Не только руки были не в порядке. В голове тоже творился кавардак. Вернулись воспоминания о том, как пришелец рвал мой мозг телепатией. Вернулись воспоминания о мертвых рыбьих лицах чебурашек, их мерзких речах, вылетающих асинхронно с движением губ, отвратительных поступках. Вспомнился бомж, захлебнувшийся собственной рвотой…
Руки затряслись еще больше.
Я распрямился, вскинул бластер на плечо и перелез через бруствер.
– Следи за зеленкой, пока меня не будет, – велел я оставшемуся внизу Ореху.
– Как же я без пушки? Начальник, ты надолго?
– Просто следи за зеленкой. Если что – крикнешь. Я сейчас вернусь.
По хлюпающей грязи я добрел до навеса, налил себе, выпил. Потом налил и выпил еще. Потом еще… Из бутылки выкатились последние капли. Я отбросил ее, с треском открутил пробку второй бутылки и наполнил еще один стакан. Из нагромождения свай за мной внимательно наблюдал Тарасыч. Не с завистью, не с укором – просто смотрел, как пьет его начальник. Я показал ему сердитым жестом, чтобы следил за своим сектором, а не за мной, затем опрокинул последний стакан.

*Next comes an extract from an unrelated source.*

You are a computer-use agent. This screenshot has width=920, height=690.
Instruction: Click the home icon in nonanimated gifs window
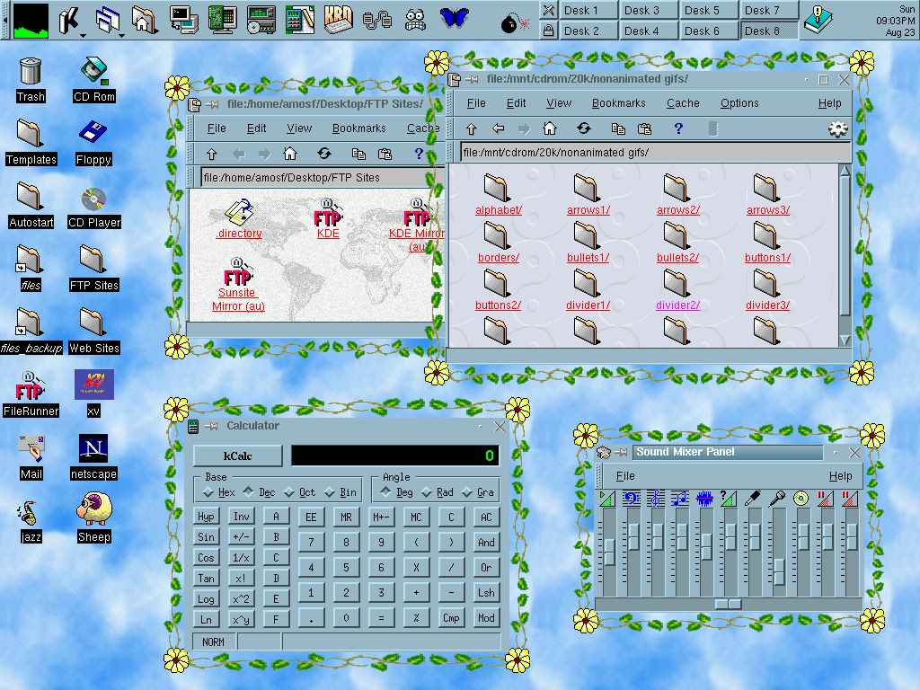click(x=550, y=128)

Без закуски в желудке стало горячо и почему-то отяжелели ноги. В остальном же я словно заново родился. Казалось, за спиной выросли крылья, а мир стал светлее и шире… Как долго я ждал этого момента! Почти сутки невыносимого мучительного ожидания, сухости во рту и самообмана. Но теперь я был спокоен (даже суперспокоен!), уверен в себе (даже суперуверен!). Я ощущал силу противостоять чему угодно, даже если из-за холма все-таки появятся шагающие железные мастодонты.
Не совсем твердой походкой я обошел бункер, чтобы глянуть на реку и противоположный берег. А заодно проверить дядю Саню возле сосны.

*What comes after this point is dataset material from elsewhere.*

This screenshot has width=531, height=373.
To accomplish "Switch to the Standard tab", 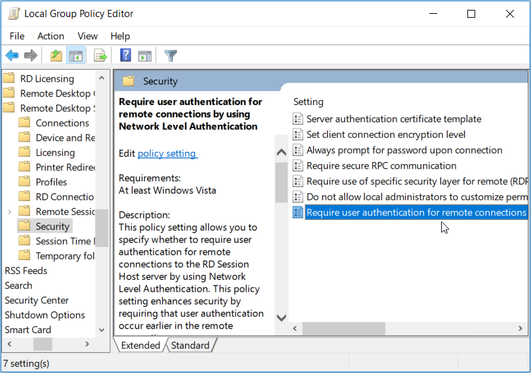I will 190,345.
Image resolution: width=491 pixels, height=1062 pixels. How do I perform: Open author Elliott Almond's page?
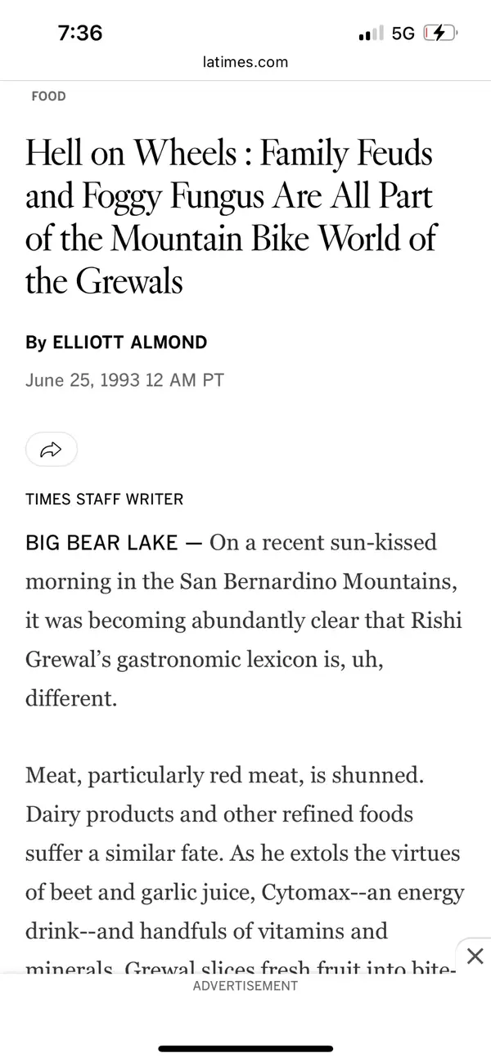(x=129, y=343)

– Где там твои войска, командир? – спросил он, не оборачиваясь, заслышав шлепки подошв по грязи. Сидельников пребывал в той же позе, прислонившись спиной к дереву. Двустволка стояла между коленей, глаза в щелках век внимательно оглядывали густые кроны Прилуга.
– Войска на марше.
– А до нас когда доберутся?
– Не знаю. Спроси что-нибудь полегче. – Я присел на корточки возле него. – Дай-ка лучше закурить.
Он протянул мятую пачку. Я выудил из нее сигарету, чиркнул спичкой затворную раму (а вообще не знаю, как у бластера называется эта деталь), закурил, с наслаждением вдыхая резкий ароматный дым.
– Скажи, дядя Саня, у тебя дети есть?
– А что?
– Просто интересно. Мы раньше не разговаривали на семейные темы. Почему бы сейчас не поговорить?
– Дети есть. Трое.
– Ух ты!
– Да. Причем заметь, работа качественная – одни сыновья.
– А у Тарасыча?
– У Тарасыча уж внуки народились. Два или три, точно не помню.
– А у Морозова?
– Мороз еще молодой, глупый. Не дорос до женитьбы. Говорит, главное – в институт поступить. Зато Орех хвастается, что многие детишки, бегающие по поселку, его производства. Что многие, врет, наверное, но один или два – возможно. Хотя, если честно, я бы ему операцию сделал, чтоб не размножался. – Дядя Саня нервно затянулся, выпустил дым. – Ну а у тебя как на семейном фронте?